YOUR OBJECTIVE:
For the data below, work out how many lines contain the word "Open" and supply only that number.

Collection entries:
------------------------------------------------------------------------

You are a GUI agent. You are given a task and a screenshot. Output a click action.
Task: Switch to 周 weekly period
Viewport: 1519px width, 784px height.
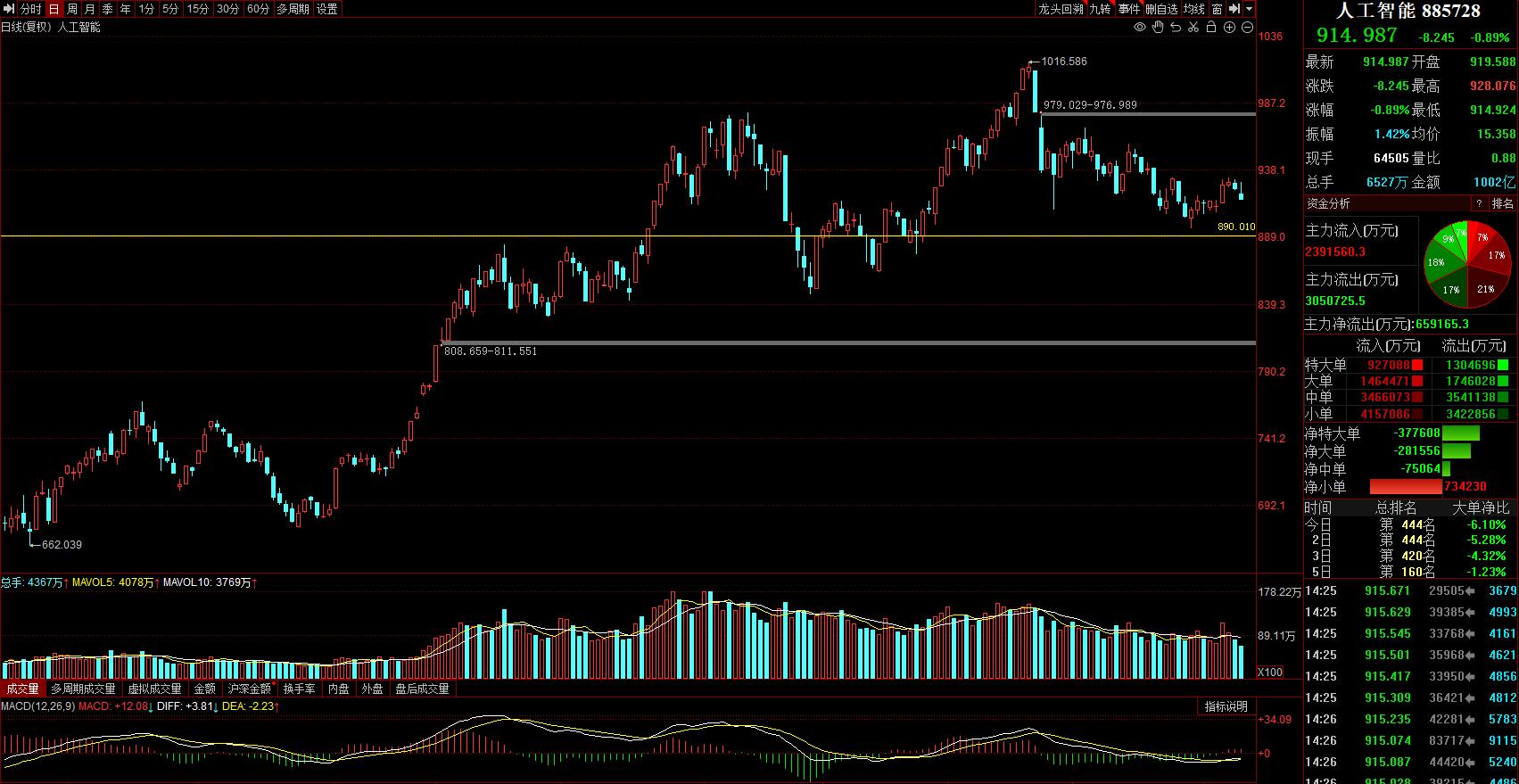(x=72, y=9)
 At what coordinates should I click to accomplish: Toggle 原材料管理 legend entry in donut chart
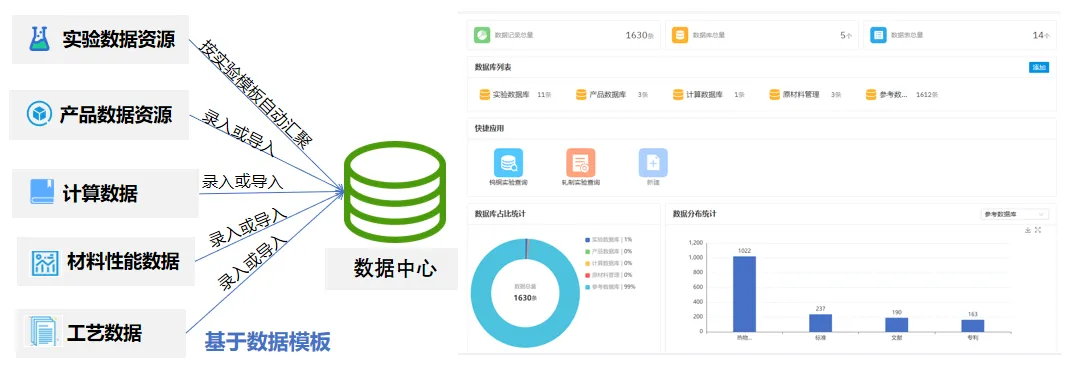pos(608,275)
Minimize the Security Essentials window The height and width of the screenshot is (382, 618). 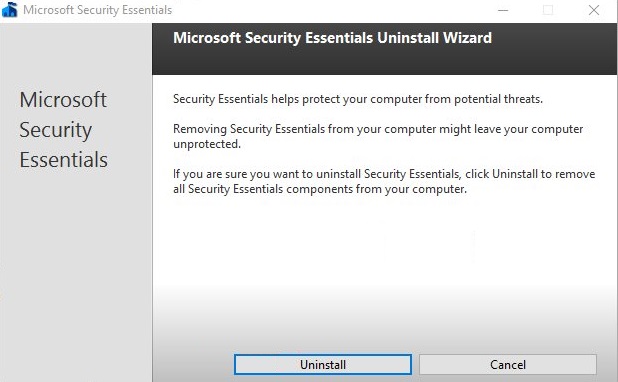503,10
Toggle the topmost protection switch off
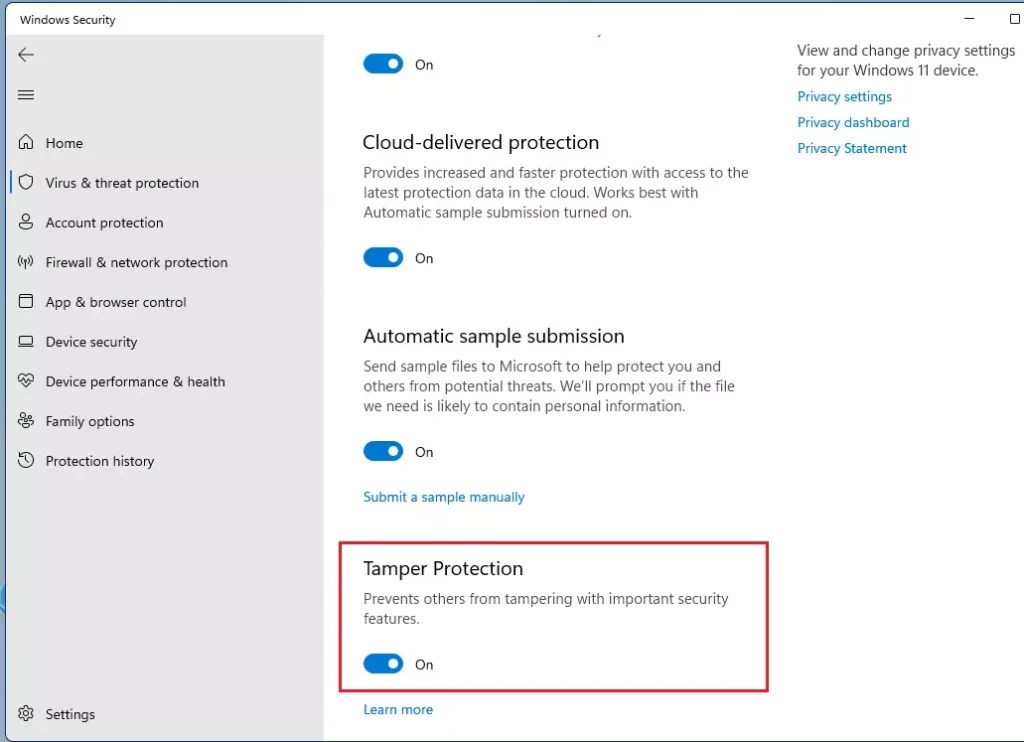This screenshot has width=1024, height=742. click(383, 63)
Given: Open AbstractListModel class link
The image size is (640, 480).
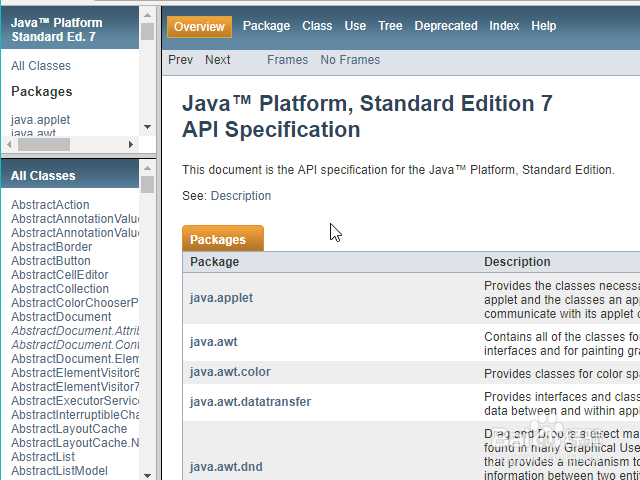Looking at the screenshot, I should pyautogui.click(x=58, y=471).
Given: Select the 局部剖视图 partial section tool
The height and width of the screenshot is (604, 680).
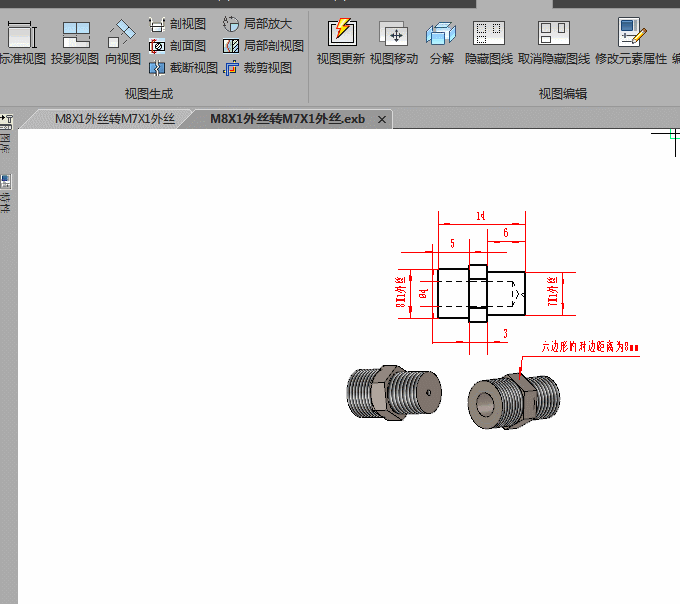Looking at the screenshot, I should 263,46.
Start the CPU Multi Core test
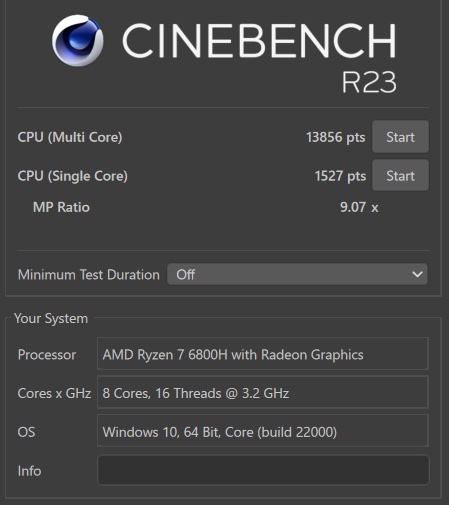Viewport: 449px width, 505px height. pos(400,137)
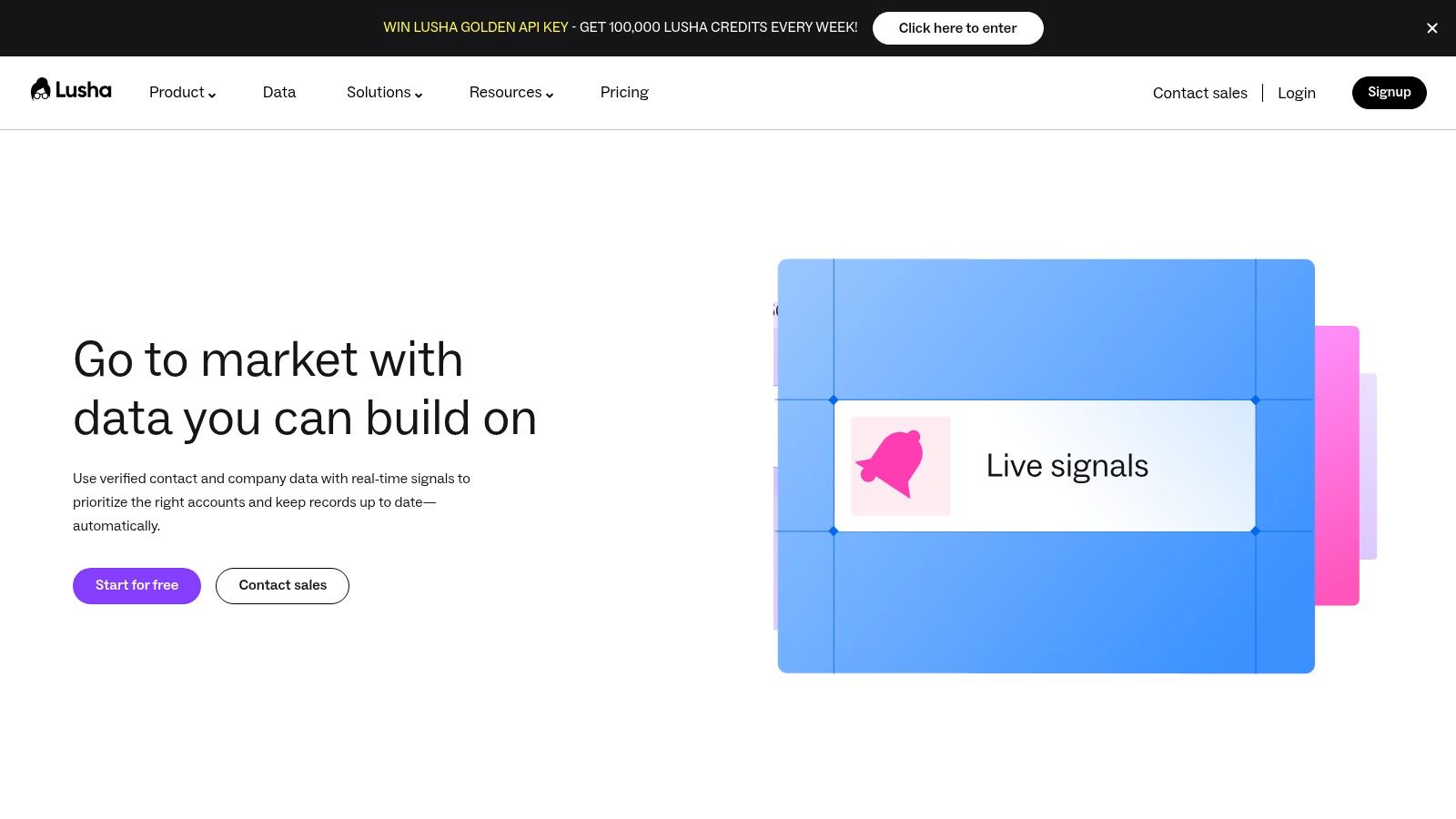The height and width of the screenshot is (819, 1456).
Task: Click the 'Click here to enter' button
Action: (x=957, y=28)
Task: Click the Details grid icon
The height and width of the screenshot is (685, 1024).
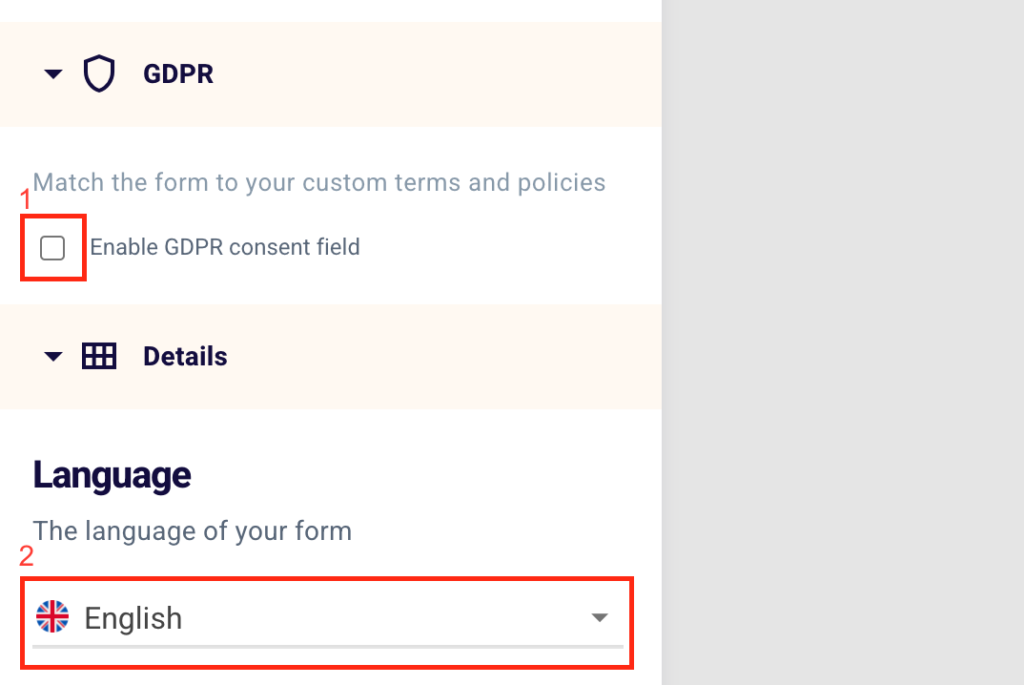Action: click(99, 356)
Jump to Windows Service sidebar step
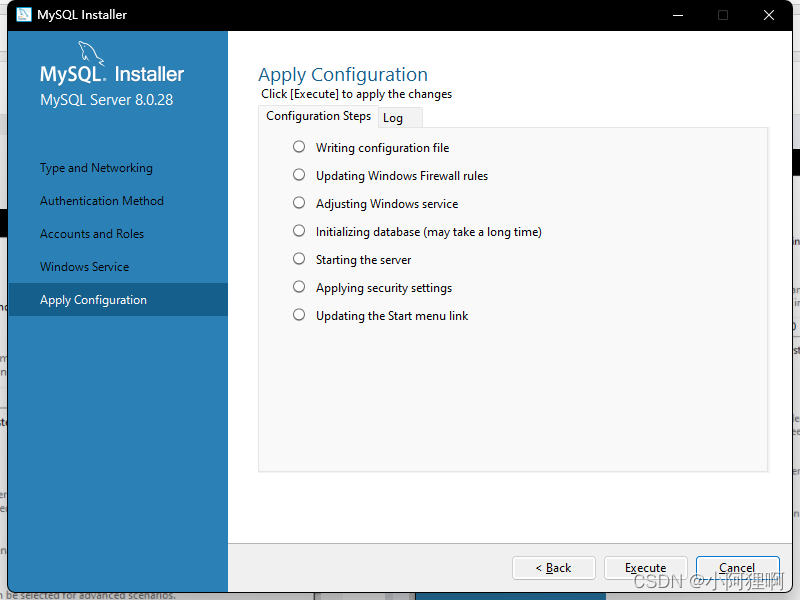Image resolution: width=800 pixels, height=600 pixels. coord(85,267)
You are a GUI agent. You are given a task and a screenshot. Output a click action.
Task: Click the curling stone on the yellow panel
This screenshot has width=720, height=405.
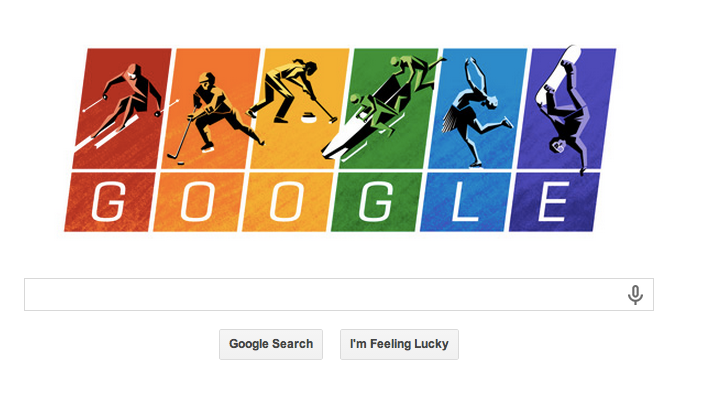click(308, 118)
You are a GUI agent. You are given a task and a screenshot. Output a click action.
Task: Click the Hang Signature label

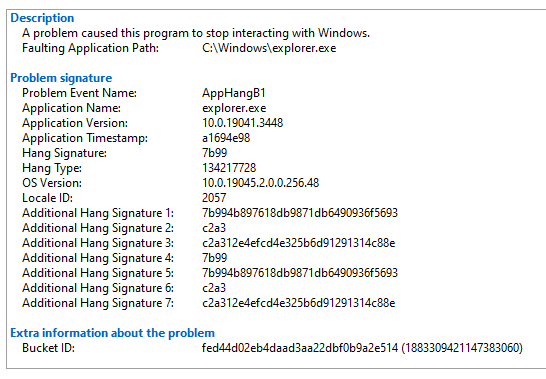64,153
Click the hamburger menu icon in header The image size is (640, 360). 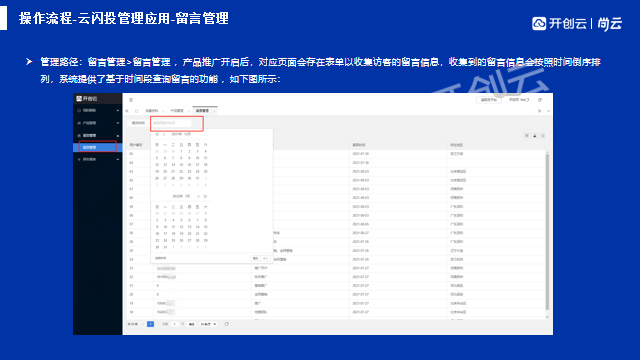click(131, 100)
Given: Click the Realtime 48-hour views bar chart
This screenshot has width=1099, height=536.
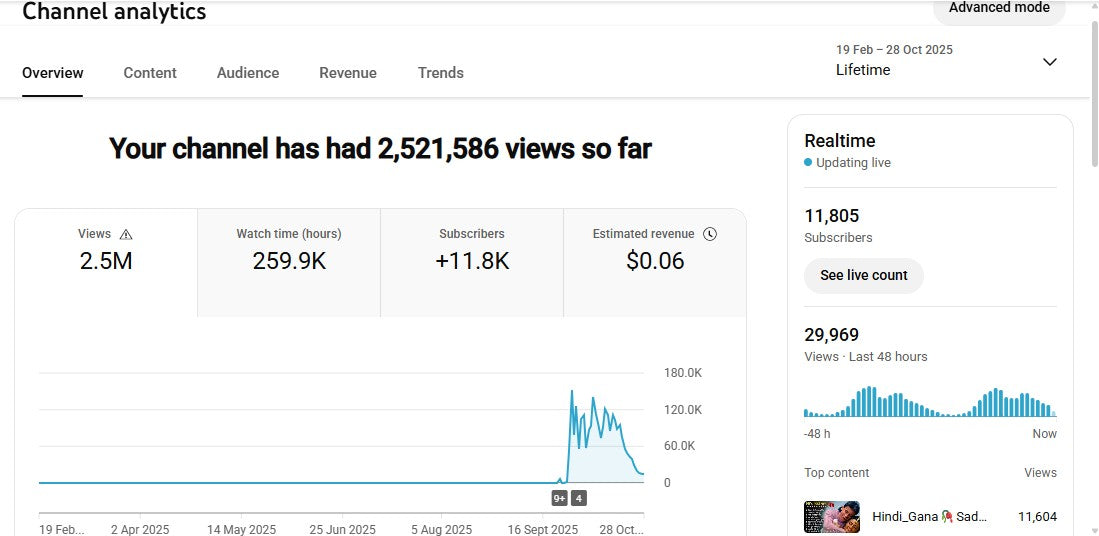Looking at the screenshot, I should (929, 402).
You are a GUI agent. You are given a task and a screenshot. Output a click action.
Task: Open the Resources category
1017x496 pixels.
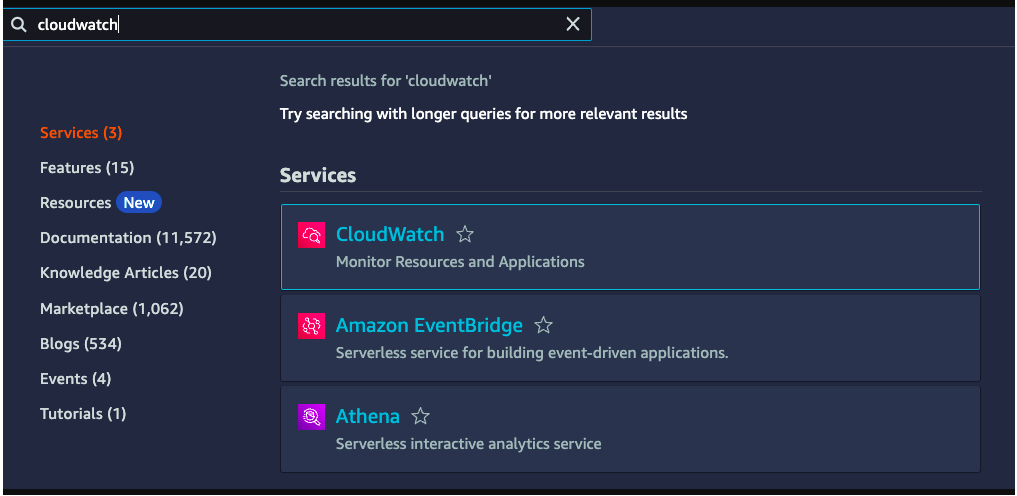pyautogui.click(x=76, y=203)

------------------------------------------------------------------------

SOLUTION FOR THIS TASK:
2